Dalam dakwaan Setyabudi, jaksa menyebut Singgih mendapatkan jatah US$ 15 ribu, sementara dua anggota majelis hakim perkara korupsi bansos, yaitu Ramlan Comel dan Djodjo Dkohari, mendapat masing-masing US$ 18.300. Bukannya disidik, Singgih justru mendapat promosi menjadi hakim tinggi di Pengadilan Tinggi (PT) Makassar, lalu dipindah ke PT Semarang hingga akhirnya masuk Jakarta.

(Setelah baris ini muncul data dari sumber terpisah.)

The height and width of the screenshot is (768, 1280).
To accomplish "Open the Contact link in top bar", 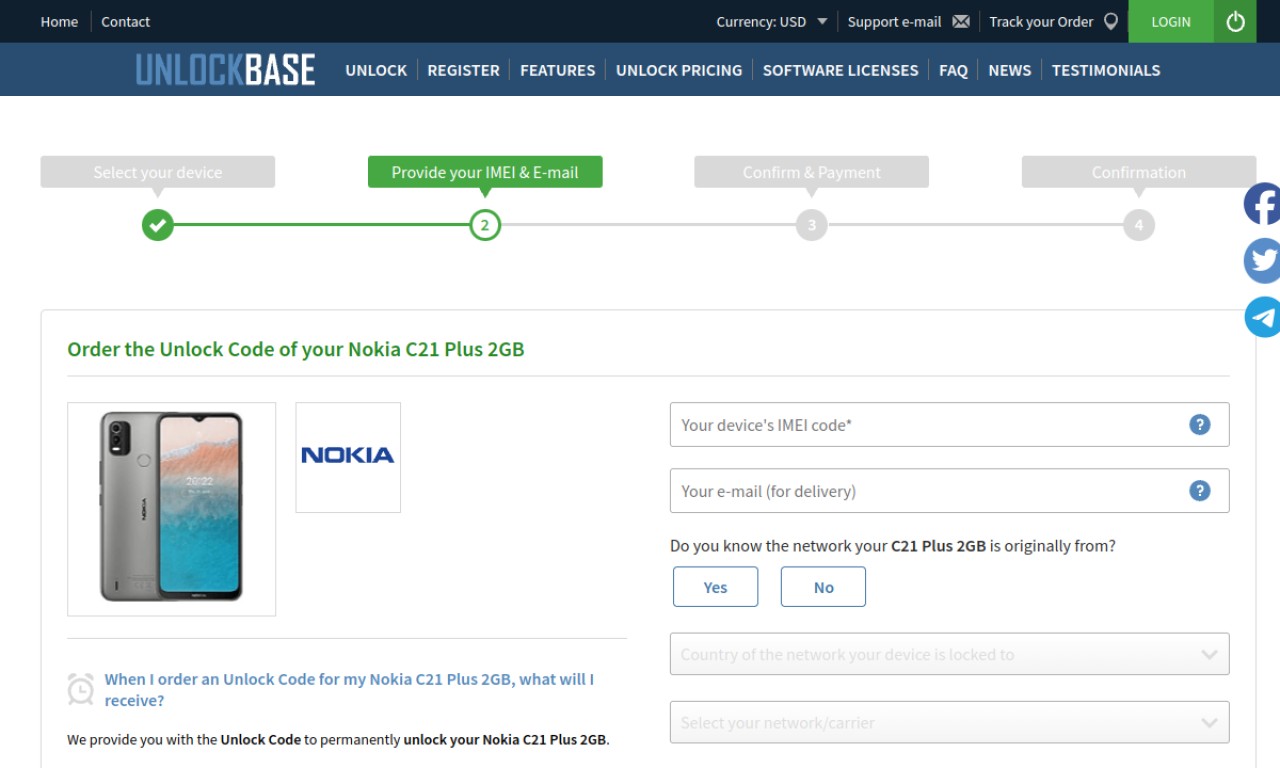I will 125,21.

Sementara Lafat Akbar dan Reny Halida Ilham Malik kerap berduet untuk memotong hukuman para terpidana korupsi. Dalam kasus yang menyeret bekas Ketua Umum PPP, Muhammad Romahurmuziy atau Romy, Reny dan Lafat merupakan 2 dari 5 hakim yang menyunat hukuman Romy menjadi 1 tahun penjara dalam kasus suap jual beli jabatan di Kementerian Agama (Kemenag).  Pun demikian dalam kasus korupsi yang menjerat advokat Lucas, Reny dan Lafat lagi-lagi berduet mendiskon hukuman Lucas dari 7 tahun menjadi 5 tahun.

Khusus Reny ini latar belakang pendidikan doktoralnya ditempuh di Universitas Padjajaran (Unpad) pada periode yang sama dengan Pinangki. Keduanya sama-sama jebolan doktor hukum dari Unpad. Waktunya pun bersamaan. Hanya berbeda waktu setahun untuk kelulusannya.

Sebelum menjadi hakim ad hoc, Reny juga diketahui pernah menjadi tenaga ahli anggota DPR dari Partai Golkar pada periode 2010. Seorang sumber di Senayan menyebutkan pergaulan Reny memang dekat dengan kalangan politikus. Sementara sumber di Kejaksaan Agung menyebutkan, hubungan antara Reny dan Pinangki dipertemukan dalam ikatan alumni S3 ilmu hukum Unpad. Tentu saja hubungan Reny dan Pinangki, mengingatkan kita kepada Anita Kolopaking mantan kuasa hukum Joko Tjandra yang juga lulusan doktor hukum dari Unpad.

Dalam sebuah kesaksian dalam persidangan Pinangki, Anita juga menyebut pernah seangkatan dengan mantan Ketua Mahkamah Agung (MA) Hatta Ali di Unpad. Sementara di Senayan diketahui Wakil Ketua DPR Azis Syamsuddin juga lulusan doktor hukum dari Unpad. Dan tahunnya pun sama dengan Pinangki dan Reni.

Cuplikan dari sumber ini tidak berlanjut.